▸ **WHAT THE TASK REQUIRES**
Arrange the listing lines from the one containing "The image size" through the end of the listing, inclusive, as a Markdown table with the columns Row and Line. Number each row, skip blank lines, and leave the pictures out.

Collected data entries:
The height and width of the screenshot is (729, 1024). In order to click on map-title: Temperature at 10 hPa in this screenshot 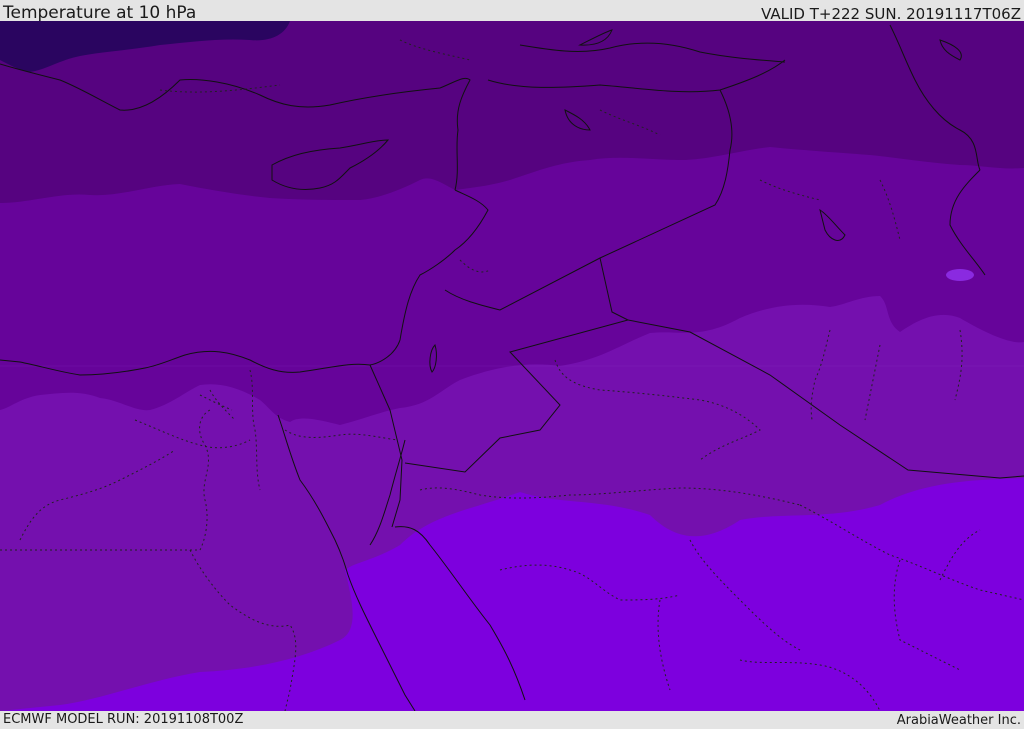, I will do `click(100, 13)`.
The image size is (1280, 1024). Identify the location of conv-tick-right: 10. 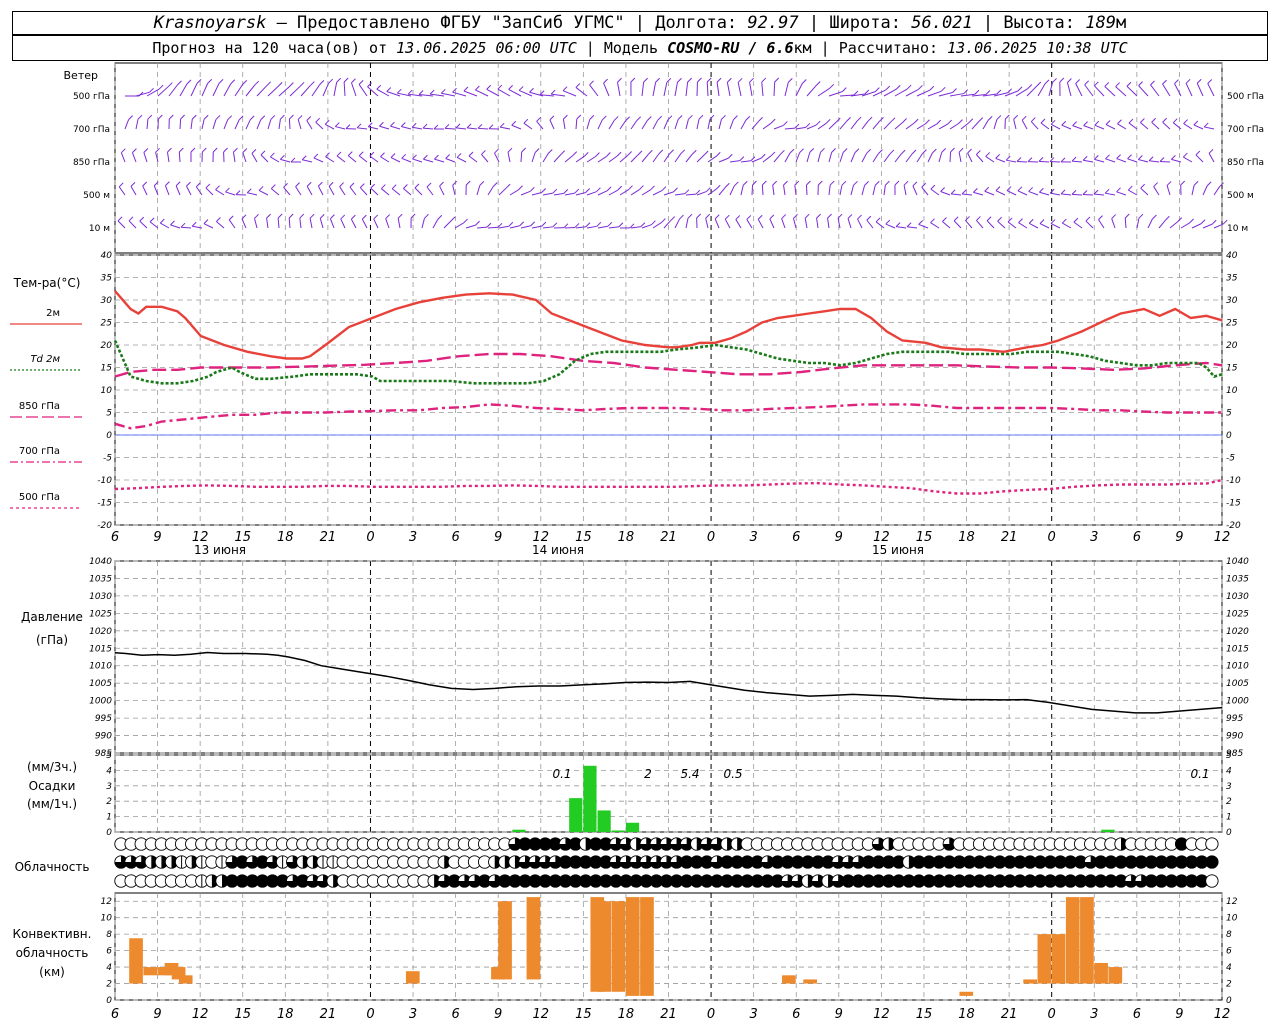
(1232, 919).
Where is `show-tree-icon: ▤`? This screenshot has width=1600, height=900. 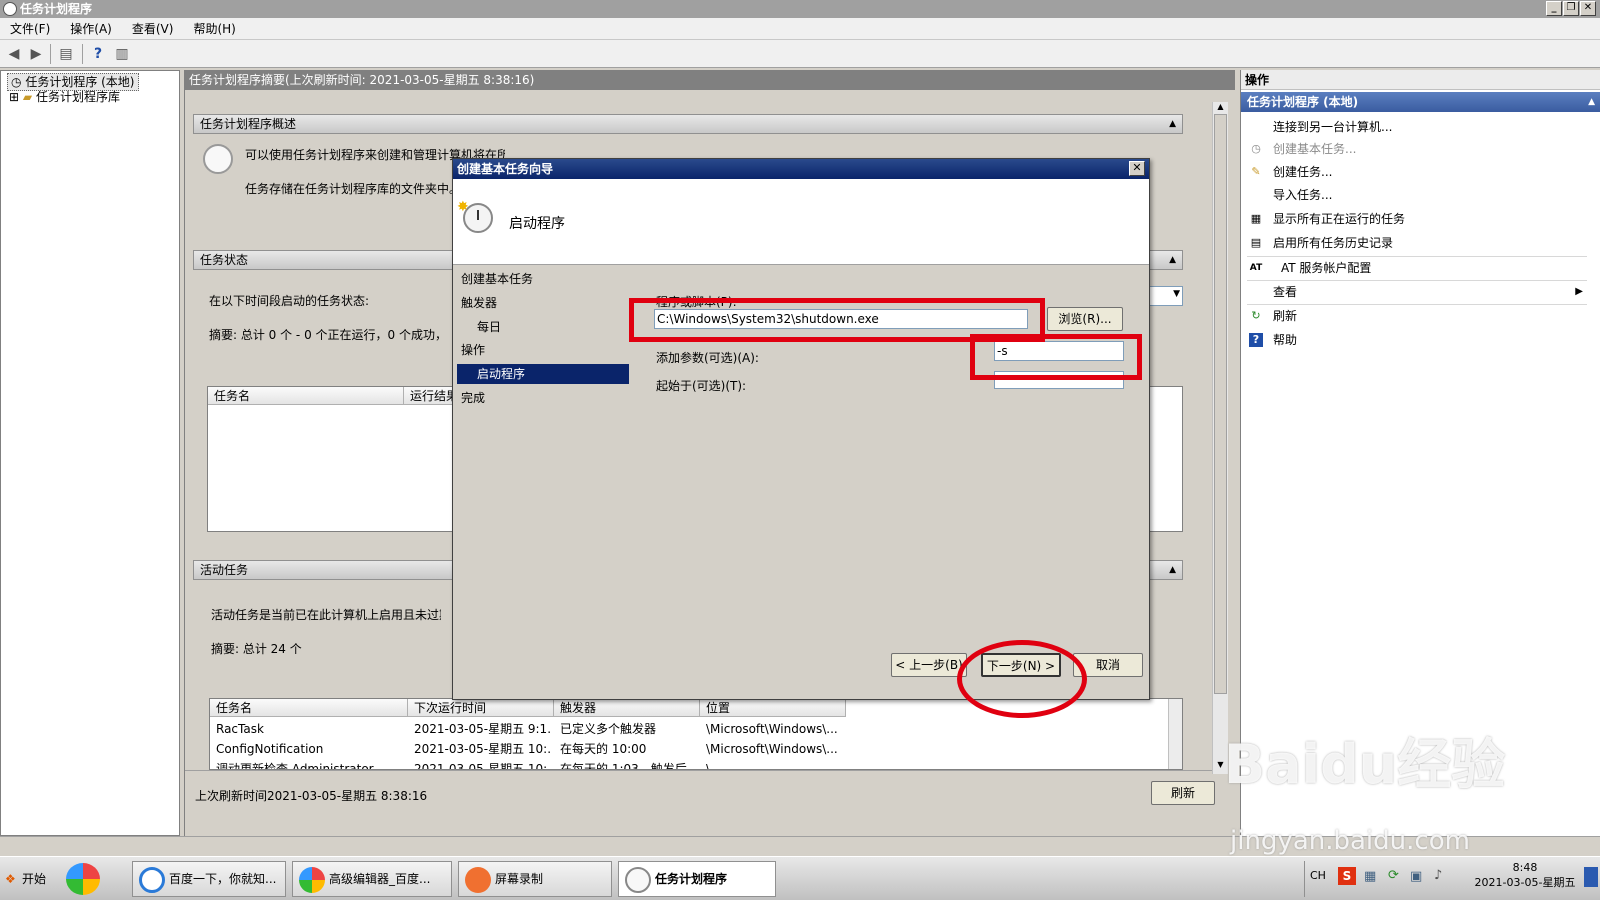
show-tree-icon: ▤ is located at coordinates (66, 54).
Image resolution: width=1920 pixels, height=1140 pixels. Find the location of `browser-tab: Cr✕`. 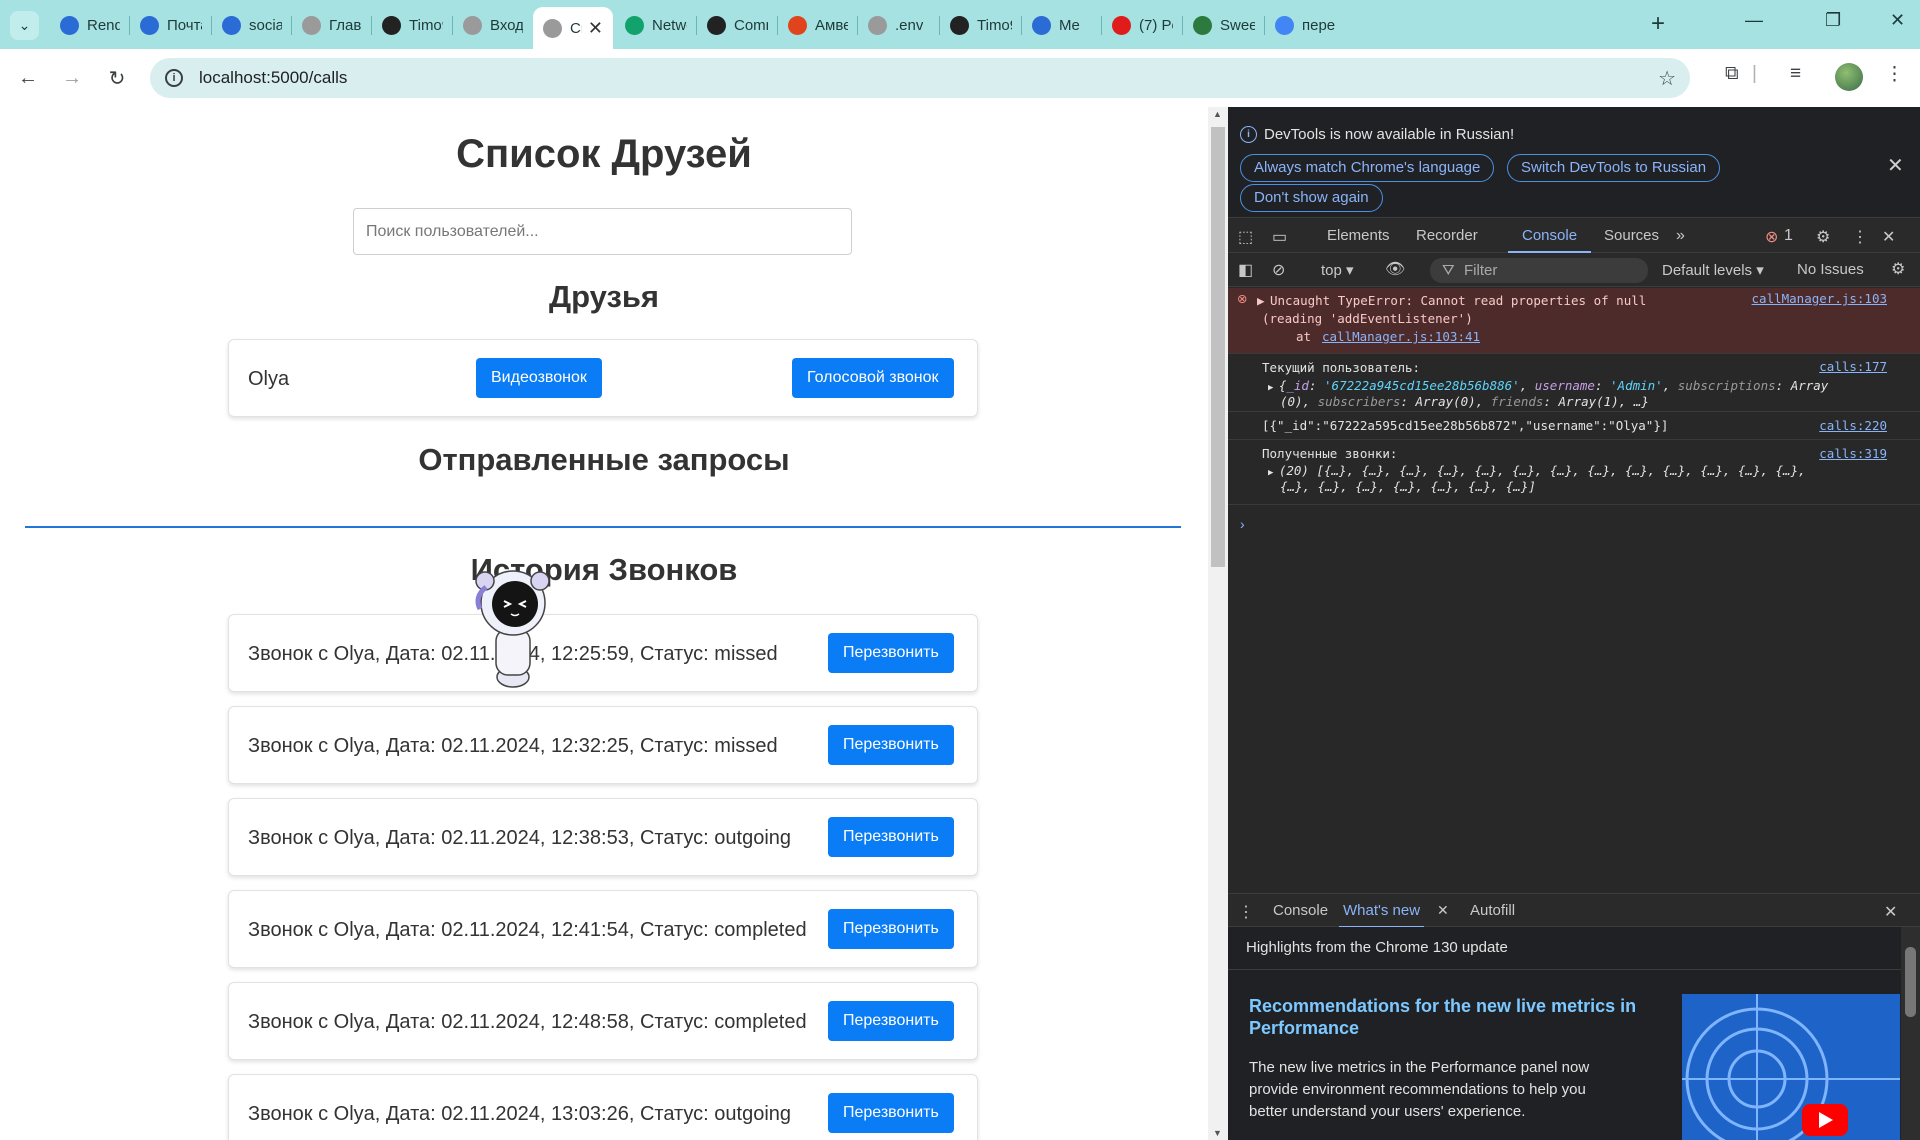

▸ **SOLUTION FOR THIS TASK**
| Row | Line |
|---|---|
| 1 | The image size is (1280, 1024). Identify the location of conv-tick-right: 10.  |
| 2 | (1232, 919). |
| 3 | Where is `show-tree-icon: ▤`? This screenshot has width=1600, height=900.  |
| 4 | show-tree-icon: ▤ is located at coordinates (66, 54). |
| 5 | Image resolution: width=1920 pixels, height=1140 pixels. Find the location of `browser-tab: Cr✕`.  |